Patient-Derived Ovarian Cancer Models Provide Insight into Cancer Cell-Intrinsic and Immune Cell-Dependent Effects on Therapeutic Response

Ovarian cancer is the most lethal gynecologic malignancy, largely due to late diagnosis and resistance to chemotherapy. This dissertation applies patient-derived organoids (PDOs), xenograft-derived organoids (PDXOs), and humanized xenografts (huPDX) to investigate therapeutic responses and immune interactions. Organoids were shown to retain critical features of the original malignancy. Across platinum-sensitive, -resistant, and -refractory cases, both PDOs and PDXOs exhibited drug sensitivities that aligned with patients’ clinical classifications. Building on this foundation, a drug screen revealed novel strategies.
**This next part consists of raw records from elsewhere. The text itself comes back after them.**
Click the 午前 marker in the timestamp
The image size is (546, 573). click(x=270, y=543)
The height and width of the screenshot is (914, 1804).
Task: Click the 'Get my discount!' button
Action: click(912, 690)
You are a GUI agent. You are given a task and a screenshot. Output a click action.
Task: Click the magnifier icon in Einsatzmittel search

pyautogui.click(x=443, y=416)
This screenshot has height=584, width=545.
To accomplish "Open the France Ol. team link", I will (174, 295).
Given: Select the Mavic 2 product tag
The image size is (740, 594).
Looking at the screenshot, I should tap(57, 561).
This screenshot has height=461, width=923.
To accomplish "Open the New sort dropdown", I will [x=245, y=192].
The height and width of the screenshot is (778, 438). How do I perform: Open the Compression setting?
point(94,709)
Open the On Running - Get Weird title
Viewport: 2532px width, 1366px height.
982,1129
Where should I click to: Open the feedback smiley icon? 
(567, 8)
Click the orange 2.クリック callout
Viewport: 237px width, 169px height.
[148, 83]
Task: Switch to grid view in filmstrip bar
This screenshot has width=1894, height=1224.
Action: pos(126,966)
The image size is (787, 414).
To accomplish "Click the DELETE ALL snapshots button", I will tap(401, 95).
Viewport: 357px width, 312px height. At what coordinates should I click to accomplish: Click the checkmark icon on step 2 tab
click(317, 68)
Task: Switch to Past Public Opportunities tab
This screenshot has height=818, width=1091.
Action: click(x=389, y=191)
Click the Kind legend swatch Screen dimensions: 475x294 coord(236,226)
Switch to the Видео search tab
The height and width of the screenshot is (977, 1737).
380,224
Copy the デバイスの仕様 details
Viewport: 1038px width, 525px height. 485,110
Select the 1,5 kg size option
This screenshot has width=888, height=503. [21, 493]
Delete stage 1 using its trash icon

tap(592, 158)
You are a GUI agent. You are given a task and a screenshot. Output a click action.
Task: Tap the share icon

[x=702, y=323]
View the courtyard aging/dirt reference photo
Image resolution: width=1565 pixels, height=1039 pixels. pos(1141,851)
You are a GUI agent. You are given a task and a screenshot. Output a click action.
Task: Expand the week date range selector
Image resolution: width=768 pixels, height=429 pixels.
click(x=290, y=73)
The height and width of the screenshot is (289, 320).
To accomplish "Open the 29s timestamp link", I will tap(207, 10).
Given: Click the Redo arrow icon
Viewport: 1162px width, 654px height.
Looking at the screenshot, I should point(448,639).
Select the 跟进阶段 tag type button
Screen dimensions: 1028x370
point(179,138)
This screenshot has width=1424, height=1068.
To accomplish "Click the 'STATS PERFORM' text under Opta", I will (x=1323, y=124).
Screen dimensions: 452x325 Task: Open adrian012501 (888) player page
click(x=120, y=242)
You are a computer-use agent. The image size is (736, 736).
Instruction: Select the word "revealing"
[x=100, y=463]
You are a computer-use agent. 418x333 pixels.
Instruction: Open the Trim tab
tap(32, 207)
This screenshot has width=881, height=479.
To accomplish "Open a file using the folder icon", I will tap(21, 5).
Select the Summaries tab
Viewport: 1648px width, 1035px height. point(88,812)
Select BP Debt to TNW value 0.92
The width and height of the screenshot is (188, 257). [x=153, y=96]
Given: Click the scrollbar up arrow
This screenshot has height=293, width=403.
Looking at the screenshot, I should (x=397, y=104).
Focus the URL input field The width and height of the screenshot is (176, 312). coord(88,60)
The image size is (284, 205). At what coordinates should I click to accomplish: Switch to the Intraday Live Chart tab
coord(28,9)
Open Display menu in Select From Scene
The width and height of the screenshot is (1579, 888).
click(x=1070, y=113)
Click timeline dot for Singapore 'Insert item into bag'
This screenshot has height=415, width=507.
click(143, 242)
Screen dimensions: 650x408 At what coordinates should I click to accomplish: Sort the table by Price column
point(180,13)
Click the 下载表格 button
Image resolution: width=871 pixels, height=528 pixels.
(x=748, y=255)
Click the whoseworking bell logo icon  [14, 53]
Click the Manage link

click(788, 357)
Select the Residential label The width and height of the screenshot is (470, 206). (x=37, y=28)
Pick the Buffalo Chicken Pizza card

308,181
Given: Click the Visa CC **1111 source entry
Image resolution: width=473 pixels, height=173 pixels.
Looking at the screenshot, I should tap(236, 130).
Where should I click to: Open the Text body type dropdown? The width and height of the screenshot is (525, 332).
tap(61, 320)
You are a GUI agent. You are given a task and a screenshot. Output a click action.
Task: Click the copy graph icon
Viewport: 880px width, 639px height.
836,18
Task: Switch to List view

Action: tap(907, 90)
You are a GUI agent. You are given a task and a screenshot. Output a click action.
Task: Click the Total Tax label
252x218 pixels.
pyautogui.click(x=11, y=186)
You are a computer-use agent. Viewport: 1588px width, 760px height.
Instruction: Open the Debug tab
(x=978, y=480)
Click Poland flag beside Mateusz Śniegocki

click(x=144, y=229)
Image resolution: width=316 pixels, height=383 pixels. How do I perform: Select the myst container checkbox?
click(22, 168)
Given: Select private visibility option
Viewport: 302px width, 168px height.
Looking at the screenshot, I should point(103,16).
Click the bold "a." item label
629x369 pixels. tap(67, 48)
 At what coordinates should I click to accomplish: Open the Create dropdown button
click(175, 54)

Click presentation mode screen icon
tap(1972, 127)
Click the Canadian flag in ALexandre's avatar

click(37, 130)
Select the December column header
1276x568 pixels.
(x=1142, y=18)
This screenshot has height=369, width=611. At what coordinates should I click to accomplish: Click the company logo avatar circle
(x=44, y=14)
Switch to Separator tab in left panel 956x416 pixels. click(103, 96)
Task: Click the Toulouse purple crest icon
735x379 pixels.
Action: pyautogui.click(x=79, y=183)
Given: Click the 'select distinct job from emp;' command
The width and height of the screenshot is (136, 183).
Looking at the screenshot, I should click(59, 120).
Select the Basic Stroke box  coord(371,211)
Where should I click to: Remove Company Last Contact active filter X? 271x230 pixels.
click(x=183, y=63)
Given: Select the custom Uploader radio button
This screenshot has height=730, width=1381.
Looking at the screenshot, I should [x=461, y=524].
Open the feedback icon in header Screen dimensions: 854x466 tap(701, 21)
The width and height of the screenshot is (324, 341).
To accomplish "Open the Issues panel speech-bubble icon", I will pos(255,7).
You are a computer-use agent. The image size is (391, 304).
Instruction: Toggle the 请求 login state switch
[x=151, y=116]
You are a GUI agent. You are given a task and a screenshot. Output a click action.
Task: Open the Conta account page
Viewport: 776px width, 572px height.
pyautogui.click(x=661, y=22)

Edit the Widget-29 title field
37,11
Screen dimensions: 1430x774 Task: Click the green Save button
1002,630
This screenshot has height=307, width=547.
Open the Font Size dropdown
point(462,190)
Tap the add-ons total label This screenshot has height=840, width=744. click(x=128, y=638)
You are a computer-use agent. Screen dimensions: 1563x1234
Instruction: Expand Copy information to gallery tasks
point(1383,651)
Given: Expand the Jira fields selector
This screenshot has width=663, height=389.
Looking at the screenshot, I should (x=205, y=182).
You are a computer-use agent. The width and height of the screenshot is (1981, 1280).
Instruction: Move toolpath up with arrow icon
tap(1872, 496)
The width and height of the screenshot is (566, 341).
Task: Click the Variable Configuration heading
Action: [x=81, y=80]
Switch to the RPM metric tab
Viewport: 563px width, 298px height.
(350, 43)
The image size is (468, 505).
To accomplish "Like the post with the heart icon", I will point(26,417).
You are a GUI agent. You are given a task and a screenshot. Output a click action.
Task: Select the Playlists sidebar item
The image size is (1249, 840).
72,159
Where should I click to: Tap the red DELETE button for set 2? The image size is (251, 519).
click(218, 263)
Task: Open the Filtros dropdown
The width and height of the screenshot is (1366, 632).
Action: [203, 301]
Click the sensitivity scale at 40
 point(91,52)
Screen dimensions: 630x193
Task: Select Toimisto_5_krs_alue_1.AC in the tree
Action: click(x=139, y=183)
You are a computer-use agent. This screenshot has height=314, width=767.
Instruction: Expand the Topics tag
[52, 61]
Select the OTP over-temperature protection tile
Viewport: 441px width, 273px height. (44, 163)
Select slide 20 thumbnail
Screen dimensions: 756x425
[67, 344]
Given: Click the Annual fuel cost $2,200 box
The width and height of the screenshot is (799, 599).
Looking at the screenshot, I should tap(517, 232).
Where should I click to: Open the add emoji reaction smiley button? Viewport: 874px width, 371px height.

Auranofin restored platinum sensitivity in Notch3-active models, afatinib broadly reduced viability, and adavosertib–gemcitabine and sorafenib–topotecan combinations produced synergy. Extending this work, immune interactions were modeled with M2 macrophages, which enhanced organoid survival and paclitaxel resistance. Targeting macrophages with BMS777607 or CSF-1R inhibitor restored sensitivity in vitro and in huPDX. Altogether, these findings highlight organoid systems as translational platforms capturing tumor-intrinsic and immune-mediated drivers of resistance and support macrophage-targeting as a promising therapeutic strategy for advancing personalized ovarian cancer treatment.